Este lunes 22 de junio de 2026, Merlín, el pato que conquistó a México durante el Mundial 2026, dio un paso decisivo para proteger su imagen: su dueña, Karla Ivette Gómez, acudió al Instituto Mexicano de la Propiedad Industrial (IMPI) para registrar oficialmente el nombre y la imagen del ave.
La historia de Merlín comenzó a viralizarse tras aparecer en la conferencia mañanera de la presidenta Claudia Sheinbaum Pardo en Palacio Nacional, donde el pato lucía una camiseta de la Selección Mexicana durante los festejos del torneo. La popularidad del personaje no pasó desapercibida para las empresas, que rápidamente buscaron aprovechar su imagen.
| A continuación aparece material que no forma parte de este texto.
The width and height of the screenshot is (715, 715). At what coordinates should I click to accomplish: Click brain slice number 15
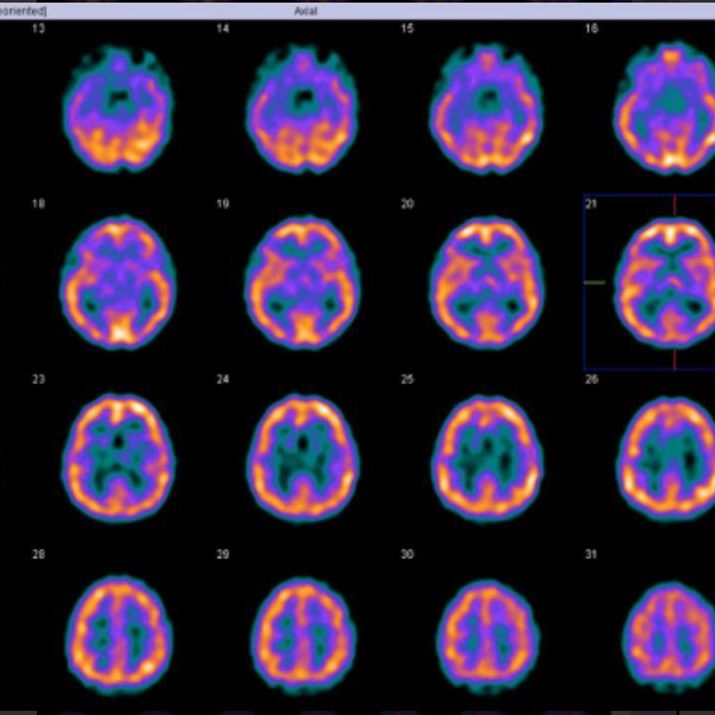486,109
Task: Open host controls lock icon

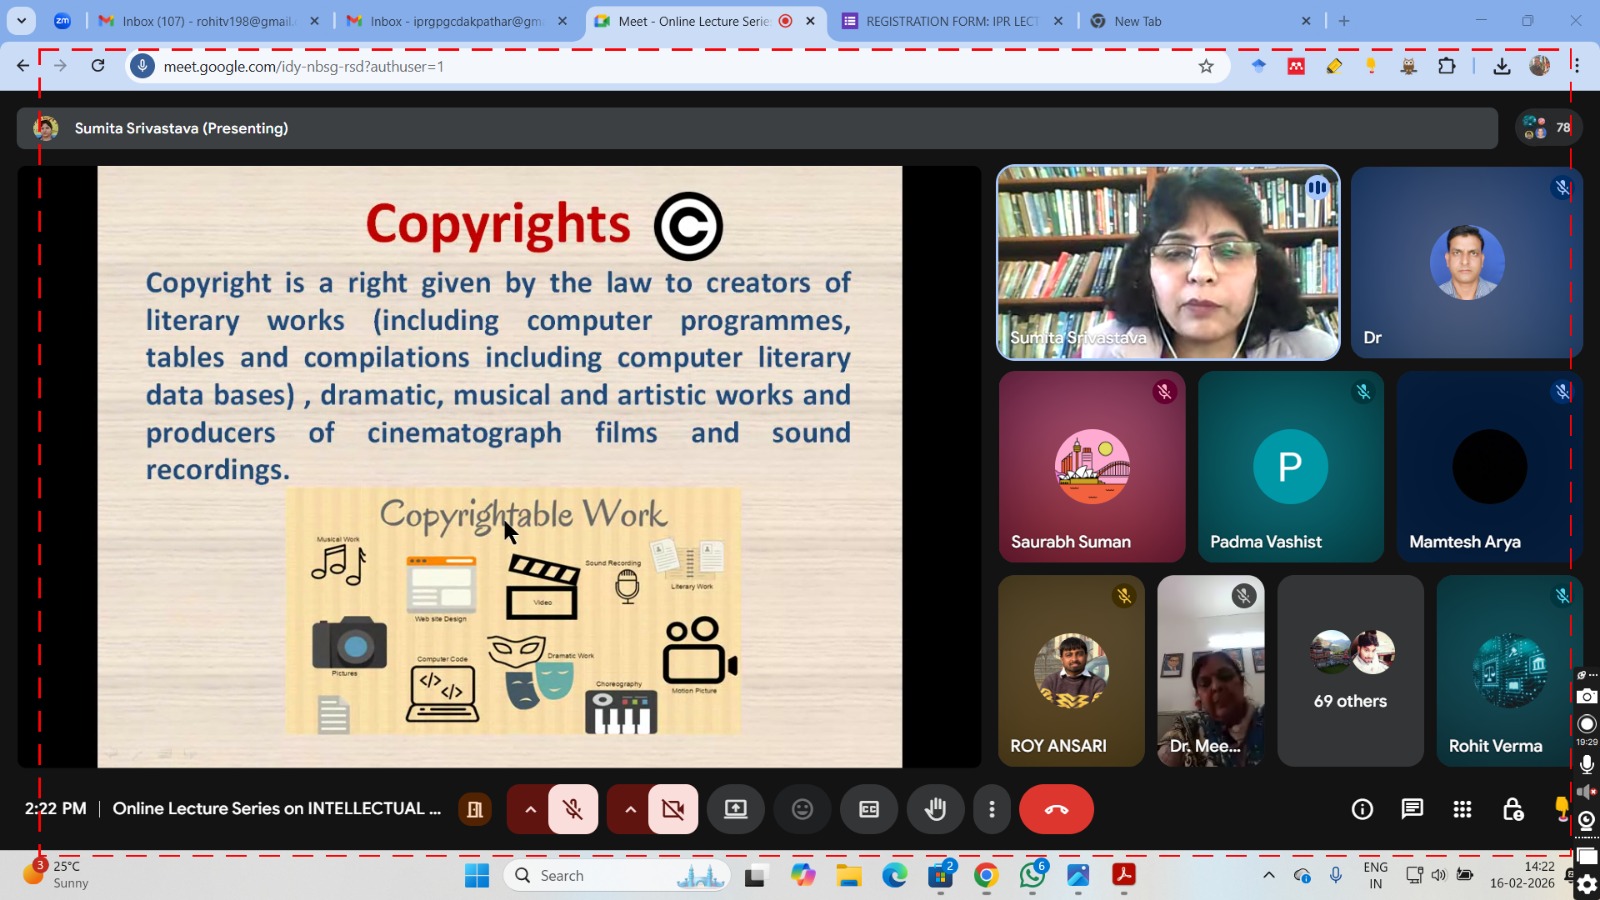Action: (x=1512, y=809)
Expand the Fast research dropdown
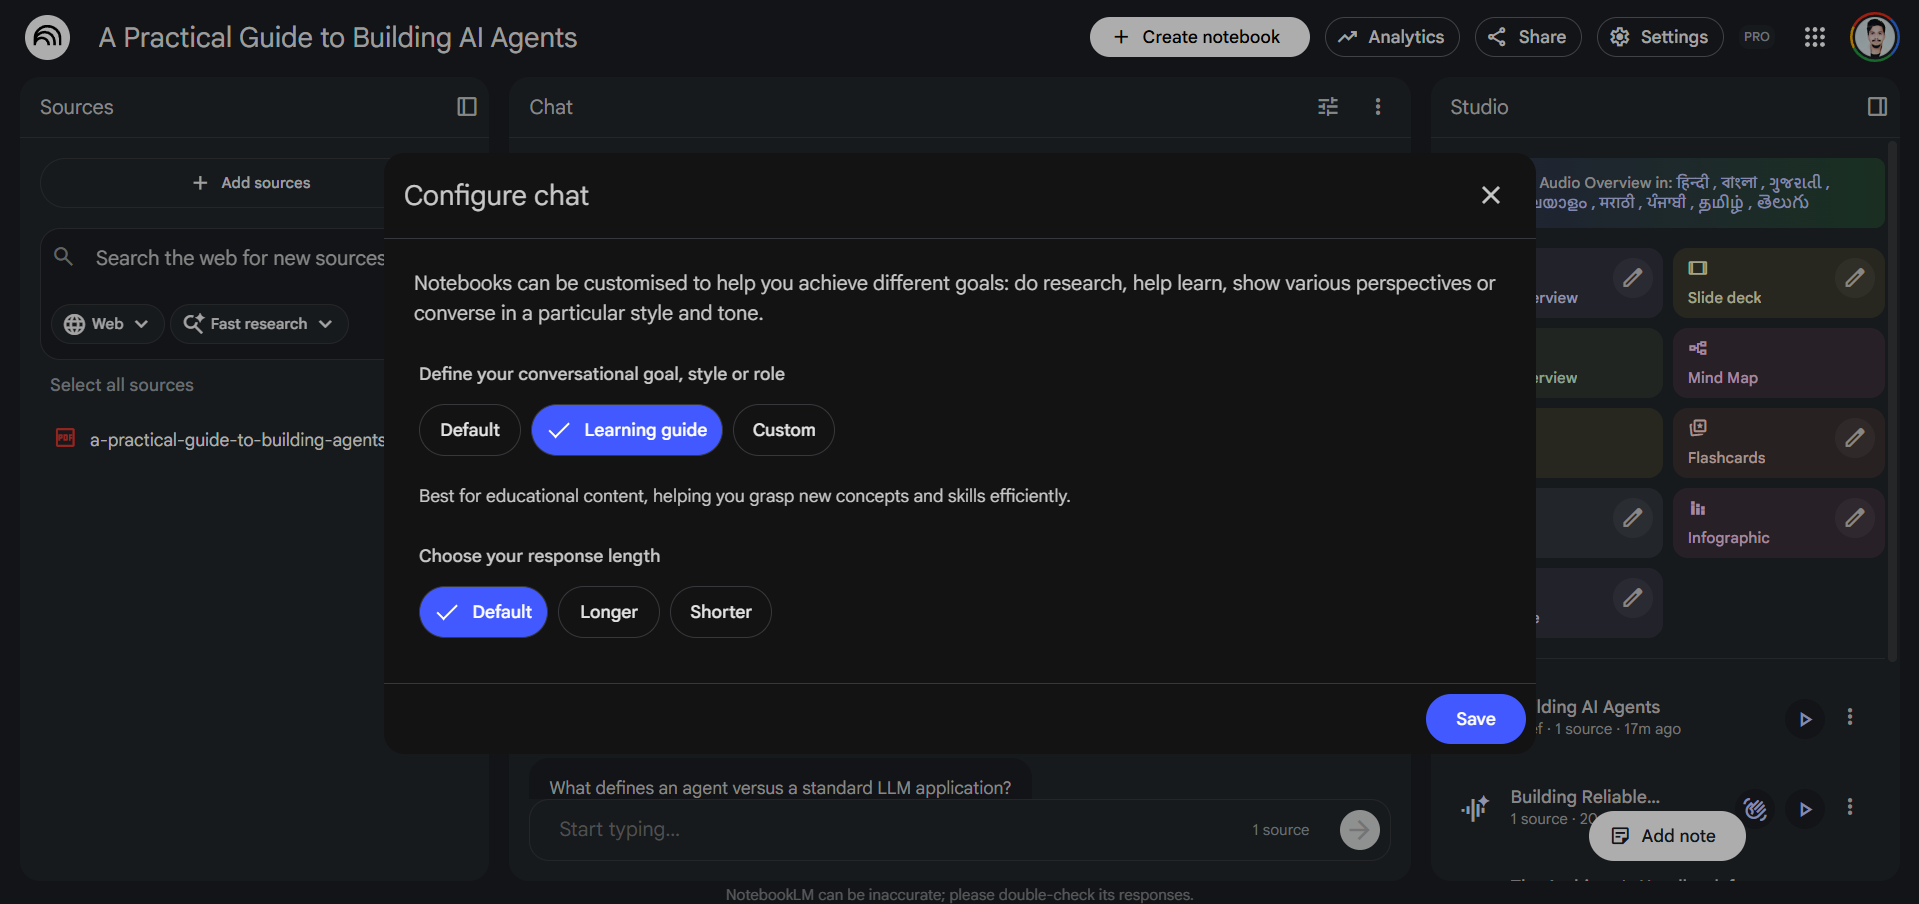The image size is (1919, 904). (x=259, y=323)
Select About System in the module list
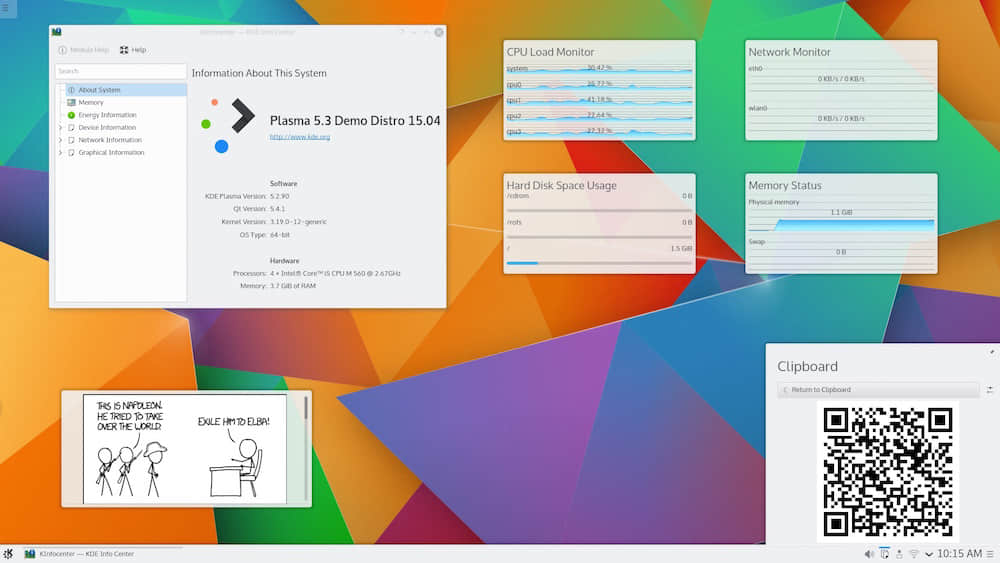1000x563 pixels. tap(99, 90)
Sin embargo, Karla Ivette dejó claro que el registro será exclusivamente a su nombre y que no permitirá que otras compañías lucren con lo que considera parte de su familia. “No van a venir a lucrar otras empresas con algo que es parte de mi familia y que es meramente amor”, declaró con firmeza.
La única excepción que hizo fue para Corporativo Pascual, una refresquera mexicana, a la que sí desea apoyar. “Las empresas tendrán que venir a mí porque ya tendrá un registro. Pero la única empresa que sí quiero ayudar es Corporativo Pascual, es una empresa mexicana que sí quiero ayudar”, afirmó.
Mientras tanto, los peluches de Merlín ya se venden en el Centro Histórico, un reflejo del impacto que puede tener una imagen bien gestionada y protegida en el mercado. En un país donde la propiedad intelectual suele ser vulnerada, esta acción representa un paso hacia el orden y la defensa de los derechos individuales, valores que la sociedad mexicana reclama ante la saturación y el caos que vive la ciudad.
En un contexto donde la movilidad y el orden urbano son temas prioritarios, la historia de Merlín también invita a reflexionar sobre la importancia de proteger lo propio y fomentar un entorno donde la planeación y el respeto a la propiedad sean la base para un desarrollo más funcional y menos caótico.